Émeutes de Mai 1967 en Guadeloupe : le député Christian Baptiste demande la déclassification "totale" des archives

L'élu guadeloupéen a réclamé, mardi 23 mai, au gouvernement qu'il lève le verrou sur l'ensemble des documents de plus de 50 ans relatifs aux départements ultramarins, afin que la lumière soit faite sur les émeutes qui ont touché plusieurs territoires, dont la Guadeloupe.

"La transparence est essentielle pour guérir les plaies du passé", a lancé le député socialiste Christian Baptiste dans l'hémicycle de l'Assemblée nationale lors des Questions au gouvernement du mardi 23 mai. L'ancien maire de Sainte-Anne, en Guadeloupe, s'adressait au ministre chargé des Outre-mer, Jean-François Carenco, l'interpellant sur un évènement dont peu de ses collègues ont dû entendre parler : les émeutes de Mai 1967 en Guadeloupe.

À l'époque, les ouvriers du bâtiment de Pointe-à-Pitre sont en grève pour réclamer une augmentation de salaire de 2,5 %. Mais très vite, la situation dégénère. Les forces de l'ordre engagent une répression sanglante et un dirigeant syndicaliste, Jacques Nestor, est abattu. À partir de là, les émeutes vont durer trois jours, du 26 au 28 mai. "Ces émeutes ont été un tournant dans la lutte pour la reconnaissance des droits et de la dignité des Guadeloupéens, dit Christian Baptiste. Les manifestations et les affrontements avec les forces de l'ordre ont secoué l'île, révélant les profondes inégalités économiques, sociales et raciales qui persistaient en Guadeloupe à l'époque."

Un nombre de victimes toujours incertain

Officiellement, selon les autorités, la répression entraîne la mort de huit personnes. Mais les victimes sont en réalité beaucoup plus nombreuses.

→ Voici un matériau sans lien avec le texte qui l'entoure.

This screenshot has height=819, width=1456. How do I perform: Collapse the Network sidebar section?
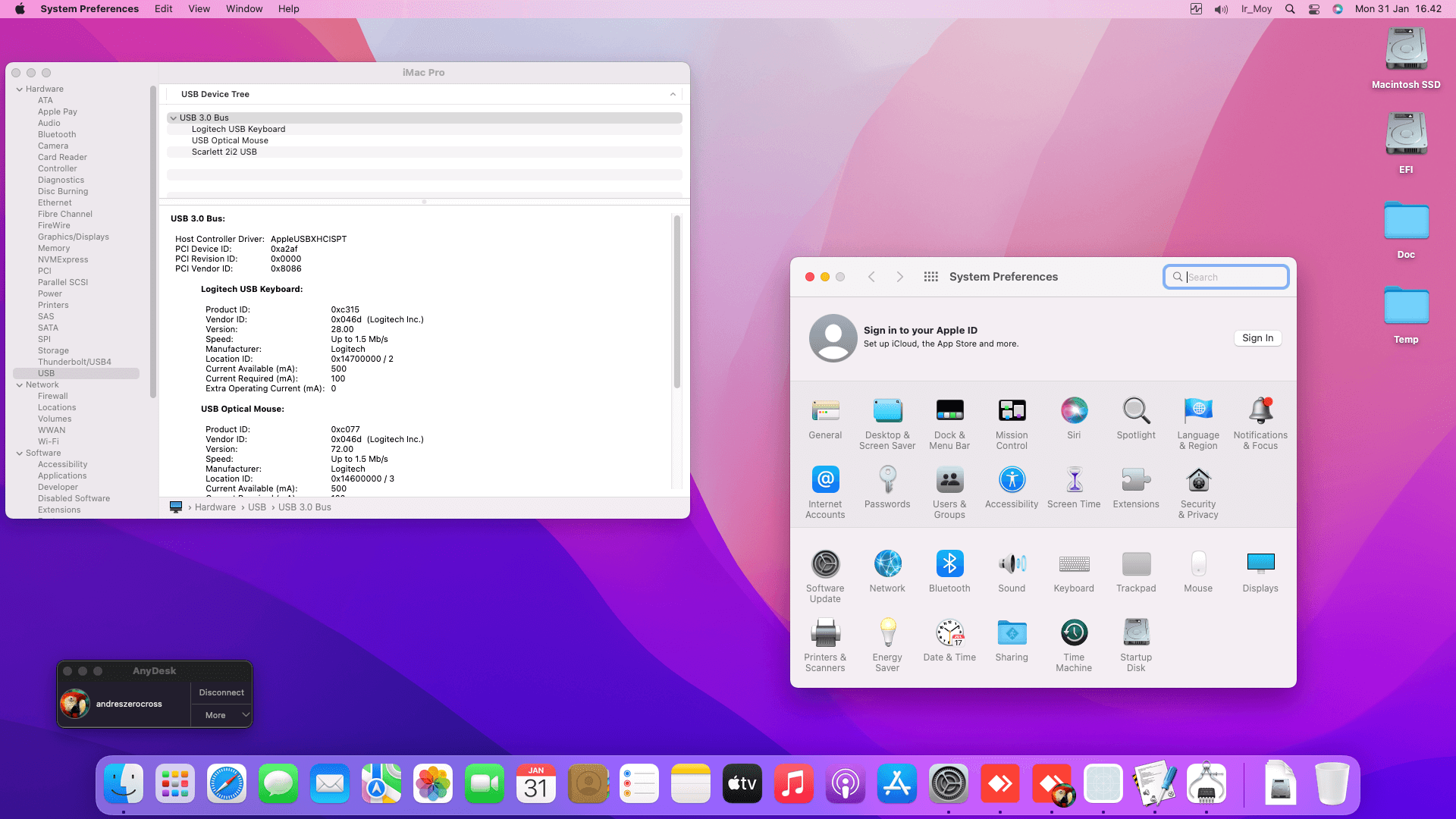click(20, 385)
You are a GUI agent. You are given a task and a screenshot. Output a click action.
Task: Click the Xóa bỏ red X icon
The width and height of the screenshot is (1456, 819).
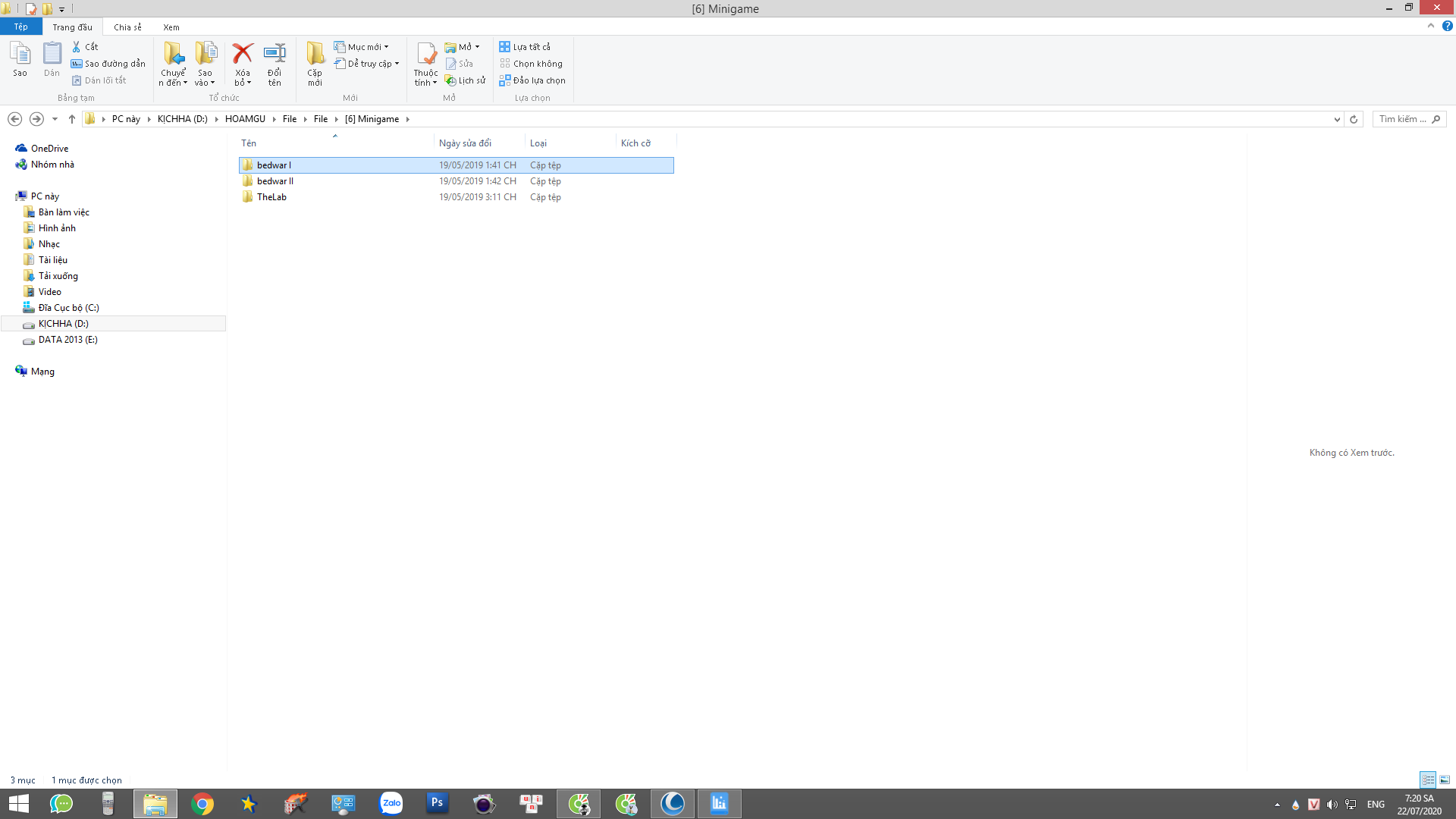click(242, 54)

Différents chiffres sont avancés : 89, 100... voire jusqu'à 200 morts. En 2014, pour tenter d'établir la vérité sur cette sombre page de l'histoire, le gouvernement socialiste demande à une commission d'historiens indépendants de faire la lumière sur cette affaire, ainsi que sur plusieurs autres affaires de répression survenues en Martinique et en Guyane dans les années 50 et 60. En 2016, le rapport remis par l'historien Benjamin Stora, président du groupe, qualifiait de "massacre" ces émeutes

Regardez ce reportage sur le travail de la commission d'historiens :


Les scientifiques ont pu consulter des archives sur les émeutes de Mai 1967, mais aussi sur celles en Martinique de décembre 1959, et de juin 1962 en Guadeloupe et en Guyane. Mais toutes les données n'étaient pas disponibles. Et aujourd'hui encore, il est impossible de donner le nombre exact de victimes lors des affrontements avec la police. "Oui, les historiens ont (...) pu avoir certaines informations, mais beaucoup d'informations ne sont pas encore accessibles", regrette Christian Baptiste au micro d'Outre-mer La 1ère. Au sein de l'Assemblée, il a donc réclamé la déclassification "totale" des archives concernant les territoires ultramarins, au même titre que les déclassifications de documents sur la guerre d'Algérie, décidée par Emmanuel Macron il y a un peu plus d'un an.

Fort de l'engagement du président de la République, en 2021, de déclassifier totalement les archives concernant la guerre d'Algérie, nous demandons purement et simplement que le gouvernement puisse étendre cette déclassification totale aux départements d'Outre-mer.

Christian Baptiste, député PS guadeloupéen, à Outre-mer La 1ère

À cela, Jean-François Carenco a reconnu ne pas avoir de réponse à apporter, n'ayant pas eu connaissance de la question du député avant la séance parlementaire. Mais il a assuré vouloir travailler sur l'amélioration des connaissances de la population française sur ces évènements qui ont marqué les territoires ultramarins, mais que trop peu connaissent : "Concernant les émeutes de 67, comme sur les autres drames qui ont marqué l'histoire des Antilles, je dirai encore et toujours qu'ils ne sont pas assez étudiés, non seulement en Outre-mer, mais aussi dans l'Hexagone, a-t-il souligné. Nous devons travailler à la faire connaître. Et le gouvernement est prêt à y prendre toute sa part."

Christian Baptiste, sans réelle réponse à sa question, a indiqué qu'il ferait part de sa demande à la Première ministre, Elisabeth Borne, sous forme d'une question écrite. "Notre demande, en finalité, c'est que l'État français reconnaisse officiellement qu'il y a eu un massacre en mai 67, en Guadeloupe", assume-t-il.